(Data on locating visible targets)
** begin **
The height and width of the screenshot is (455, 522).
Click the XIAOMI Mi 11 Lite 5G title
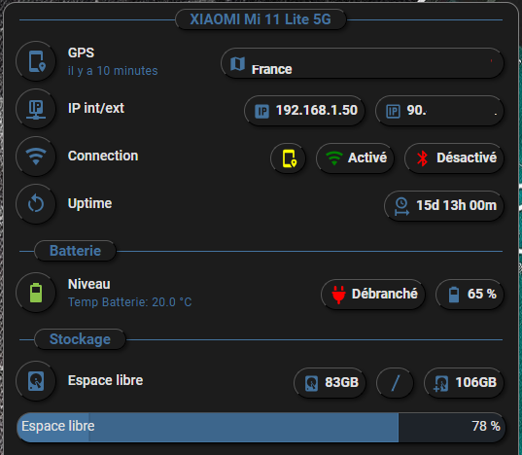261,19
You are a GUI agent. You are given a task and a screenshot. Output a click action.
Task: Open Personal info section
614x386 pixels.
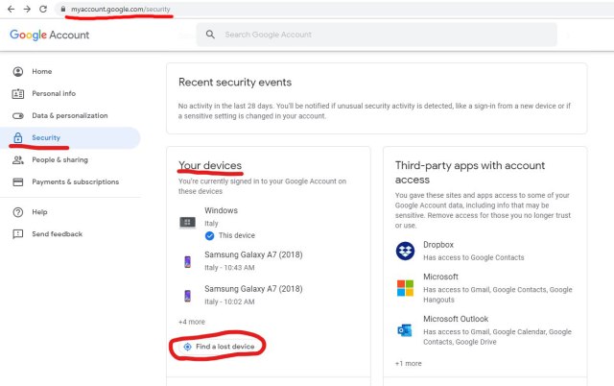coord(53,94)
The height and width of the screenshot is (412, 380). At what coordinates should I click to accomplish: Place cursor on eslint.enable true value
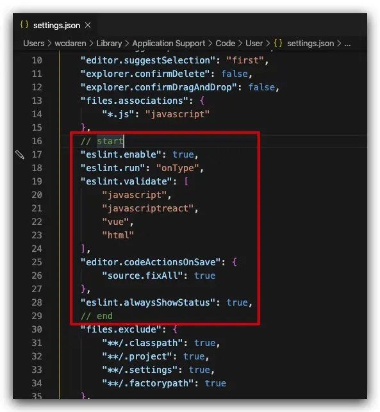pyautogui.click(x=183, y=154)
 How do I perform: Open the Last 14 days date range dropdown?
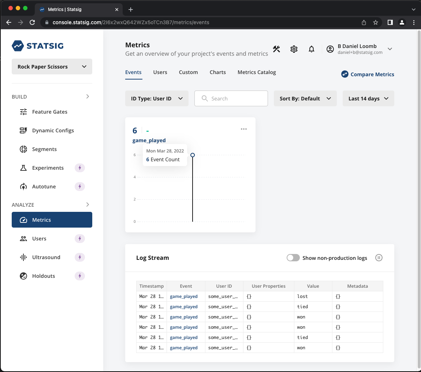coord(368,99)
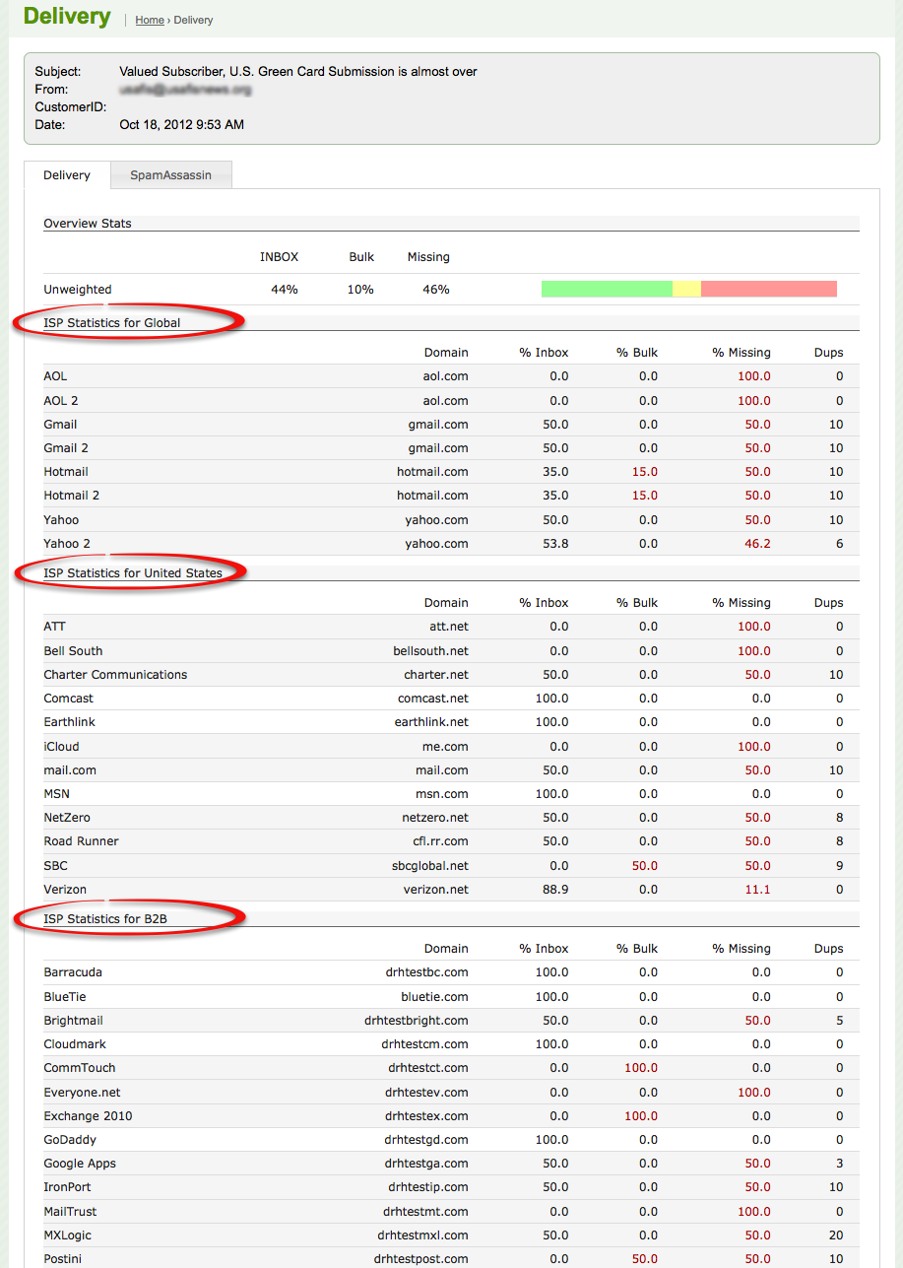Click the green inbox segment of the bar
Viewport: 903px width, 1268px height.
(607, 289)
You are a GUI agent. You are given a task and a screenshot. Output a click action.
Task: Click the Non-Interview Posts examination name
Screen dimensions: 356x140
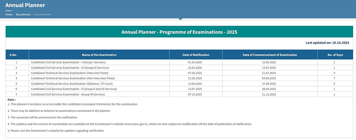coord(73,78)
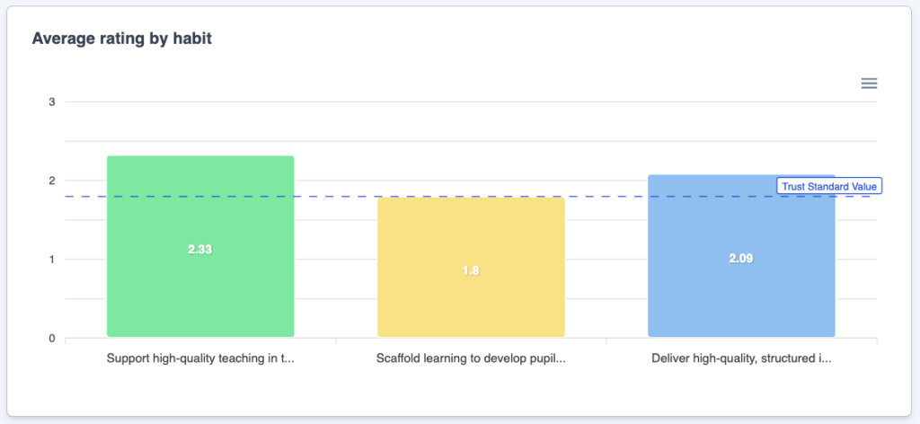Click the Average rating by habit title
Image resolution: width=920 pixels, height=424 pixels.
121,39
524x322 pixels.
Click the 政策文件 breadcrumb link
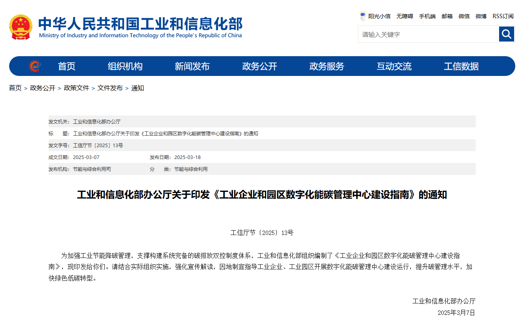click(x=76, y=88)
** end **
#### WHAT TO DO
Return every line of the listing above that contains the word "Open", copying each one in full.

#### EXERCISE SOLUTION
Task: Open Personal info section
 How do I perform: Open the Last 14 days date range dropdown?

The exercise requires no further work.